Text:
########

SpikeInterface / spikeinterface

A Python-based module for creating flexible and robust spike sorting pipelines.
https://spikeinterface.readthedocs.io
MIT License
533 stars 187 forks source link

SpykingCircus2 consuming lots of memory #2202

Closed rory-bedford closed 12 months ago

rory-bedford commented 1 year ago

Hi there,

I'm trying to get SpykingCircus2 to run on a 30 minute tetrode recording. My problem is that it seems to use an awful lot of memory, so it keeps crashing out.

I'm using spikeinterface 0.99.1, hdbscan 0.8.33, and numba 0.58.1, with python 3.8.18.

Here's my recording information:

BinaryFolderRecording: 4 channels - 48.0kHz - 1 segments - 87,078,300 samples 1,814.13s (30.24 minutes) - int16 dtype - 664.35 MiB

I'm running on a CPU cluster with 4 cores, and am updating params['job_kwargs']['n_jobs'] to reflect this. Otherwise I'm using the default parameters.

########

Problem: Extend the SpykingCircus2 memory issue, starting after its last sentence. Nothing in the data is needed here.

Data:

########

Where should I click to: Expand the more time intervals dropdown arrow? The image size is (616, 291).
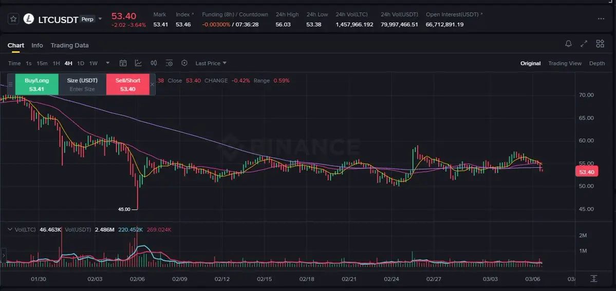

########

Exercise response:
Here's my resource usage:

State: OUT_OF_MEMORY (exit code 0) Nodes: 1 Cores per node: 4 CPU Utilized: 00:05:13 CPU Efficiency: 32.20% of 00:16:12 core-walltime Job Wall-clock time: 00:04:03 Memory Utilized: 79.42 GB Memory Efficiency: 99.27% of 80.00 GB

Compare this with MountainSort5, run on exactly the same recording with default parameters:

State: COMPLETED (exit code 0) Nodes: 1 Cores per node: 4 CPU Utilized: 00:00:43 CPU Efficiency: 41.35% of 00:01:44 core-walltime Job Wall-clock time: 00:00:26 Memory Utilized: 1.19 MB Memory Efficiency: 0.00% of 30.00 GB

And you see the memory requirements are completely different.

Does anyone know why this is and what I can do to fix this? We'd really like to get SpykingCircus2 to work.

On spikeinterface 0.98.2 the problem was even worse - it kept requesting memory to allocate an array which was 26 PiB! (I had to look up those units!).

Any help is much appreciated!

yger commented 1 year ago

Sound like a clear issue here, I can run it on my laptop for neuropixel recording without any problems. I'll try to understand, but maybe you can let me know how did you monitored the memory usage, and if you can share the recording with me. What is the OS?

rory-bedford commented 1 year ago

Thanks for the quick response! I'm running jobs on our compute cluster with slurm, so using seff to monitor resource usage. OS is Alma Linux 8.8.

I'll have to send you the recording tomorrow though I'm afraid!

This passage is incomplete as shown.